• Exercise requirements
Rewrite the lines from the one with "Viewport: 1284px width, 741px" to the one with "pyautogui.click(x=462, y=297)", replacing "postcode" with "ZIP code" and keeping everything else the same.

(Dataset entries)

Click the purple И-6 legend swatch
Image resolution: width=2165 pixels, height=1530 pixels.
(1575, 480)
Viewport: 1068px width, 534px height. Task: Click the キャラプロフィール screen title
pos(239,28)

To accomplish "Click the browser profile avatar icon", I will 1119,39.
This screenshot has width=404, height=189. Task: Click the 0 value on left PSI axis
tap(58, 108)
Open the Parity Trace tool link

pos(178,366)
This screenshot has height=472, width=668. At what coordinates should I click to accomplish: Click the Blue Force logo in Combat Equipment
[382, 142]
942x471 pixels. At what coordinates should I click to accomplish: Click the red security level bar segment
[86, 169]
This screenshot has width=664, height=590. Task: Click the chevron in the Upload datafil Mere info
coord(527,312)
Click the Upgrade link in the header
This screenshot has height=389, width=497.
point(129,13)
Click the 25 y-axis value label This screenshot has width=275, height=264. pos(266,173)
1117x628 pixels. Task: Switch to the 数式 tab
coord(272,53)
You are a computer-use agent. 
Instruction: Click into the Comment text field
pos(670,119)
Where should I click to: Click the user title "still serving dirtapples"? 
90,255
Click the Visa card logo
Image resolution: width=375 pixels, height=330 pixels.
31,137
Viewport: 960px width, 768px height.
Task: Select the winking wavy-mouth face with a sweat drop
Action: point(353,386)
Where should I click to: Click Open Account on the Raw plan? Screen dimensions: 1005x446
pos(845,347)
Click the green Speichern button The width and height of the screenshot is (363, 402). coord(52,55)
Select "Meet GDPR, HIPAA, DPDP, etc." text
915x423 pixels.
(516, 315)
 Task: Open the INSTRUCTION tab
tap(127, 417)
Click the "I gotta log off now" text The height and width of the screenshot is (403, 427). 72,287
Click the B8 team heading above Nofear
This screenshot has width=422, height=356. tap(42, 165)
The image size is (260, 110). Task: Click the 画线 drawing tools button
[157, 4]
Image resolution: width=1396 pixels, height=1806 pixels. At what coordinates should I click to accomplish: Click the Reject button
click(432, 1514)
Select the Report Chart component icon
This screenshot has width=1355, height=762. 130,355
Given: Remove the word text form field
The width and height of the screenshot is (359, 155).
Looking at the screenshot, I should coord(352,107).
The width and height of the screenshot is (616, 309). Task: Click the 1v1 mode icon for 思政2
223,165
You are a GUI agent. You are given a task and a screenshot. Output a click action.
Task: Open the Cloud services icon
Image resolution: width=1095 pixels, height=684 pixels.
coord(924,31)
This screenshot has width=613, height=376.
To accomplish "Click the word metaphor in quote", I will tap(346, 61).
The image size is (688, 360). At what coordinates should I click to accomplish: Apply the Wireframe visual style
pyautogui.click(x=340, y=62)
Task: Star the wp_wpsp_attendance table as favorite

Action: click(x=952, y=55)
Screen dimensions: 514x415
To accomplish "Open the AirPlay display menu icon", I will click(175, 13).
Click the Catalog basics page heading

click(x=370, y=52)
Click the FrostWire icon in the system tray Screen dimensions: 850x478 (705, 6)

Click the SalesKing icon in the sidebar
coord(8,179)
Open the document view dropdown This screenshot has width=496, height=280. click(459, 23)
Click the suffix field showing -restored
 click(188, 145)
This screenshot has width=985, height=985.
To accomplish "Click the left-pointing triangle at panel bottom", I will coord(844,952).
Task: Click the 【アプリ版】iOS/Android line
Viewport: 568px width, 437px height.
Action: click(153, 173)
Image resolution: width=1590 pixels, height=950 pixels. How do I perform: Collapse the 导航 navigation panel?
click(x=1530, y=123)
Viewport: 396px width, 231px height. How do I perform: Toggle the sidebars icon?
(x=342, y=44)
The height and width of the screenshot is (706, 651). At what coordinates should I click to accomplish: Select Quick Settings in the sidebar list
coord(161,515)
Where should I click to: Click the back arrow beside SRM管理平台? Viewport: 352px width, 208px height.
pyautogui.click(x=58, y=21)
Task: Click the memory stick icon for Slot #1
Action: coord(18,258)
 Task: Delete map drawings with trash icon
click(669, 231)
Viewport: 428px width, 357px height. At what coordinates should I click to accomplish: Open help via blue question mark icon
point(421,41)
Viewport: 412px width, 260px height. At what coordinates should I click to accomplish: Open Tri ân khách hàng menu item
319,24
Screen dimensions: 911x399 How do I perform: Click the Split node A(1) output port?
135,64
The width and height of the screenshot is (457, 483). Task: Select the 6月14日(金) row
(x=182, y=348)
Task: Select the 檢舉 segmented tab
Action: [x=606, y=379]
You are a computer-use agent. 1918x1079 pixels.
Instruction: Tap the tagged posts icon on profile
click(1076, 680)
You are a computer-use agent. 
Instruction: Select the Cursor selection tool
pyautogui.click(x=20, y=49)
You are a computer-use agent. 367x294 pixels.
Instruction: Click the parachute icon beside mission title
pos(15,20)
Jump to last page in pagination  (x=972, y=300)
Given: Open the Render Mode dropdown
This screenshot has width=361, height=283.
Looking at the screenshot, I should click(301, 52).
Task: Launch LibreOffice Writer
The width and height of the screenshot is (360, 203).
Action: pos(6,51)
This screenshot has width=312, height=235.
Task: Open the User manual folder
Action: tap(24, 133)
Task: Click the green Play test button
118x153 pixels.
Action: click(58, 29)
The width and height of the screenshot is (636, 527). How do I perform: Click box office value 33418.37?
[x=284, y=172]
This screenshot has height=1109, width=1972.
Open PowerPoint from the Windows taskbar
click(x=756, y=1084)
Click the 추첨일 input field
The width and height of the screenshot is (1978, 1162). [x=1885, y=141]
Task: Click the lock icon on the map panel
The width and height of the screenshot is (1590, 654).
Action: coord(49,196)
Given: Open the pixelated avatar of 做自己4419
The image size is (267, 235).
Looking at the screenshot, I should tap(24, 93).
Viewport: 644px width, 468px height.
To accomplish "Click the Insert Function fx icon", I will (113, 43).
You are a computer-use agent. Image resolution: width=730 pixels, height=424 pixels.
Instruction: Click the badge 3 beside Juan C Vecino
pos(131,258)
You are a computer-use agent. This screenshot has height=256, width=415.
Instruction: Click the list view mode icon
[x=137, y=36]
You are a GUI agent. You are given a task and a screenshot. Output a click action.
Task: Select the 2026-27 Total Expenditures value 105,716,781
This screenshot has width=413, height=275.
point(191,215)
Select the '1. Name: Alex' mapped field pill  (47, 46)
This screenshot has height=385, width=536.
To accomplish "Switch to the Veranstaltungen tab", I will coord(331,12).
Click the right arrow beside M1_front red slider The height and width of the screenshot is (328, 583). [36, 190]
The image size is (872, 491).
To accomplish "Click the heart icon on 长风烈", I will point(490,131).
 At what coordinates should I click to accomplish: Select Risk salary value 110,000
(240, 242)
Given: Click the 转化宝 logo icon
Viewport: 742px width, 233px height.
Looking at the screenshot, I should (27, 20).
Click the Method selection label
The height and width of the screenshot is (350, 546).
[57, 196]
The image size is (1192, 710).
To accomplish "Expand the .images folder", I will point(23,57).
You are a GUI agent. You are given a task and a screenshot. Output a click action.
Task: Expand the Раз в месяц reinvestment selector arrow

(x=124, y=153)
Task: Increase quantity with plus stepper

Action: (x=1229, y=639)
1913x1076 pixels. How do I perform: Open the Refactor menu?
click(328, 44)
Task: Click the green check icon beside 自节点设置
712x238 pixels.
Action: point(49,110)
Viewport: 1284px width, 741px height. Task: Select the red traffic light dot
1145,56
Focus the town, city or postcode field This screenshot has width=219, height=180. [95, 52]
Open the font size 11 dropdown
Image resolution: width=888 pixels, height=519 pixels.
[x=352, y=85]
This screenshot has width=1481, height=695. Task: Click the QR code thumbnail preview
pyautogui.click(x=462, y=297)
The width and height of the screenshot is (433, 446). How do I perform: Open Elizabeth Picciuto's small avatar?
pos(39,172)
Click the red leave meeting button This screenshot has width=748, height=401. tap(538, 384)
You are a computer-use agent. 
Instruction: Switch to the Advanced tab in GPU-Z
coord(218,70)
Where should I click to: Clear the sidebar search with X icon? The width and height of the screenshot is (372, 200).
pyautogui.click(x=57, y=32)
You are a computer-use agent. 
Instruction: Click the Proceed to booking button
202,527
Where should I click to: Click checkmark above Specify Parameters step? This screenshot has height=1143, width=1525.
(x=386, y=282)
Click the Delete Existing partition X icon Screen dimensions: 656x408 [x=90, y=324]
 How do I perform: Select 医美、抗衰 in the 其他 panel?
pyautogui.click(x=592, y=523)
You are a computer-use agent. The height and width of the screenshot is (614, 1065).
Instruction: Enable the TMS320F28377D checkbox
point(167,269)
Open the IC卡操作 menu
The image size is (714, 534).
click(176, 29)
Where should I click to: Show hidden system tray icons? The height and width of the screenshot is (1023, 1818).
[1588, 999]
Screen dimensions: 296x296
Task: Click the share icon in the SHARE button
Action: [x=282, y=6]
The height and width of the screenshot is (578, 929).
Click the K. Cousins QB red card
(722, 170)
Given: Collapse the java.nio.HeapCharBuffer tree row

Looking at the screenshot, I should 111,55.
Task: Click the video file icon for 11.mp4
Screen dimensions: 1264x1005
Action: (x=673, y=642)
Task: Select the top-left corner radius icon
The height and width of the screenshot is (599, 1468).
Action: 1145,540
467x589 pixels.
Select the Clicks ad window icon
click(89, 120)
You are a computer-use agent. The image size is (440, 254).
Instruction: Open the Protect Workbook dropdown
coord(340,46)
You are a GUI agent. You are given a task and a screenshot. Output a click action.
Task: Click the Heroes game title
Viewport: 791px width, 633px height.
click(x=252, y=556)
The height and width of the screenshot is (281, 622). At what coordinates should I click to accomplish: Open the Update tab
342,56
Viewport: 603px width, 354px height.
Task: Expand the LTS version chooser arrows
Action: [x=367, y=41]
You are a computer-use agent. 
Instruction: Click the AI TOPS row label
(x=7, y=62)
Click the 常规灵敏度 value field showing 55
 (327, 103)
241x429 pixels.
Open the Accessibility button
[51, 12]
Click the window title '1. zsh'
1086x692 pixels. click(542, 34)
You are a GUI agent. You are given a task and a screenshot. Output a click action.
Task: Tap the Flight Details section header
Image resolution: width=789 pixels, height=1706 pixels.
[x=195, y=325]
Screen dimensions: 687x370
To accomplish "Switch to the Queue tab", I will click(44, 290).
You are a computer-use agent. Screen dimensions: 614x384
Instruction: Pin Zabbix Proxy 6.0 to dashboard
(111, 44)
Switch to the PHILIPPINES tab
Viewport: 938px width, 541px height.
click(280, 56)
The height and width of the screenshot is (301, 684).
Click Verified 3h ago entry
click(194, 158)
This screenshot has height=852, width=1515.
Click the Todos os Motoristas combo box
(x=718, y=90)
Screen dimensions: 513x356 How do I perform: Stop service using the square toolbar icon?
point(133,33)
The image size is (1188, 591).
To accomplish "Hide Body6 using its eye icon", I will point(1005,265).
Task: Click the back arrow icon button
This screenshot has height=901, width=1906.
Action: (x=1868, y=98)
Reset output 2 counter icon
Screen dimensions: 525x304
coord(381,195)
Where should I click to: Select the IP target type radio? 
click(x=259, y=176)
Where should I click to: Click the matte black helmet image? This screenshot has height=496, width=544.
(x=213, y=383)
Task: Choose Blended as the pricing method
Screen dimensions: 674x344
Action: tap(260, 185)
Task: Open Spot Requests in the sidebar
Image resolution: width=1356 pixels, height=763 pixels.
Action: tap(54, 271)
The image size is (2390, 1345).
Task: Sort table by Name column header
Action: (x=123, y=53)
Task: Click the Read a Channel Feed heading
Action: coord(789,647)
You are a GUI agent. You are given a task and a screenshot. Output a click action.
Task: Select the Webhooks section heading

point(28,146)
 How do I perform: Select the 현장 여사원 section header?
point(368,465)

• Response for this exercise
Viewport: 1284px width, 741px height. Task: Select the red traffic light dot
1145,56
Focus the town, city or ZIP code field This screenshot has width=219, height=180. [95, 52]
Open the font size 11 dropdown
Image resolution: width=888 pixels, height=519 pixels.
[x=352, y=85]
This screenshot has width=1481, height=695. Task: Click the QR code thumbnail preview
pyautogui.click(x=462, y=297)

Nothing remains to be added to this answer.